• _課題内容_: 以下のハイチ情勢に関する本文抜粋では、ポルトープランスの何パーセントがギャングの支配下に置かれているとされていますか。

• _本文抜粋_:

>>>>

2024年2月25日/ハイチ、首都ポルトープランスの通り(AP通信)

中米ハイチが22日、米州機構(OAS)の会合で近隣諸国に緊急の安全保障支援を求めた。

ハイチのOAS担当は会合の中で米国を含む近隣諸国に軍事・安全保障支援を要請。一方、米国は武装ギャングの抑制を目的とする現在の資金援助を打ち切ると示唆した。

ファインスタイン(Barbara Feinstein)米カリブ担当副次官は声明で、「ハイチ国民が平和、安全、繁栄を達成できるよう支援する決意は変わらないが、米国だけこのような大きな財政負担を負い続けることはできない」と述べた。

ハイチの治安は2021年7月のモイーズ(Jovenel Moise)大統領暗殺と同年8月に西部で発生したM7.2の大地震で崩壊し、破壊と暴力が蔓延している。

ポルトープランスでは3年ほど前から複数のギャングが地域の支配権をめぐって血みどろの抗争を繰り広げている。大統領のポストは今も空席のままだ。

ポルトープランスの90%がギャングの支配下に置かれ、市内の学校、企業、公共機関はほぼ全て閉鎖。2つの主要刑務所もギャングの攻撃で崩壊し、4000人以上の受刑者が脱獄した。

ポルトープランスと周辺地域の暴力は昨年10月頃から激化。アルティボニット県ではグラン・グリフとみられる武装ギャングが複数の地区を襲撃し、市民少なくとも115人を虐殺した。逮捕者は出ていない。

最新のギャング間抗争は3月初めに勃発。ポルトープランスの大部分を支配するギャング連合「ヴィヴ・アンサム(Viv Ansam)」と対立する複数のギャングが民間人を巻き込みながら激しい縄張り争いを繰り広げている。

一連の暴力とギャング間抗争により100万人以上が住居を失い、その多くが避難所に身を寄せている。

<<<<

要素検索資料
>>>>

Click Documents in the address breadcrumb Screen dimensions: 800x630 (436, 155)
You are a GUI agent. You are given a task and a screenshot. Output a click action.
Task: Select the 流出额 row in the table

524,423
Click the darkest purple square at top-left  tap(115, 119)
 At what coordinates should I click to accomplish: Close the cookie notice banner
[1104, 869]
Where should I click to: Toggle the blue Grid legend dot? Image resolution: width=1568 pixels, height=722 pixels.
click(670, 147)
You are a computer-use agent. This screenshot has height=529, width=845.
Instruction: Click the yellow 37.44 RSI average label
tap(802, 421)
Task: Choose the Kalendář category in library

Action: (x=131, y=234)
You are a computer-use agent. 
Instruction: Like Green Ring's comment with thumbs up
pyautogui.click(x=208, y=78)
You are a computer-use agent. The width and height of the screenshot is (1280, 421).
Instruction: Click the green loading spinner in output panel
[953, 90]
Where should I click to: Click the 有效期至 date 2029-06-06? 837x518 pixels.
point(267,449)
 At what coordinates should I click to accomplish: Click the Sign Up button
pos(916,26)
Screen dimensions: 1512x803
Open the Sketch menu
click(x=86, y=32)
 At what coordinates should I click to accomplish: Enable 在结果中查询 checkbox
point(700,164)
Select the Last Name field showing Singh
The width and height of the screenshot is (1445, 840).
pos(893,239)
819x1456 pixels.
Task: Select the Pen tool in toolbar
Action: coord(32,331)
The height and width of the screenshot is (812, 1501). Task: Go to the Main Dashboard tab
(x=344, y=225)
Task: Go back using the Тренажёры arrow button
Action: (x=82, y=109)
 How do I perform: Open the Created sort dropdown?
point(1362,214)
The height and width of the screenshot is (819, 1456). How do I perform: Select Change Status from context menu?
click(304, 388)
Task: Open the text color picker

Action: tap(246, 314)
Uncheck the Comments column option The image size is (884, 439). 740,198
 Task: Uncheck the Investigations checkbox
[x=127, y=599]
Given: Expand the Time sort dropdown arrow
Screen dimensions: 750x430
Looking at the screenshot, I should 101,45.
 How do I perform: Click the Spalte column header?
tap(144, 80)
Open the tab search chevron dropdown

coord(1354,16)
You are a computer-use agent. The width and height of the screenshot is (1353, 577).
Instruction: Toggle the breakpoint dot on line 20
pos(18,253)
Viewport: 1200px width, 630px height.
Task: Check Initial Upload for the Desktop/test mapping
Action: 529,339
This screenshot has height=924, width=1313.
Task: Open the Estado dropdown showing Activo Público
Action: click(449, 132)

<<<<

• _回答_: 90%です。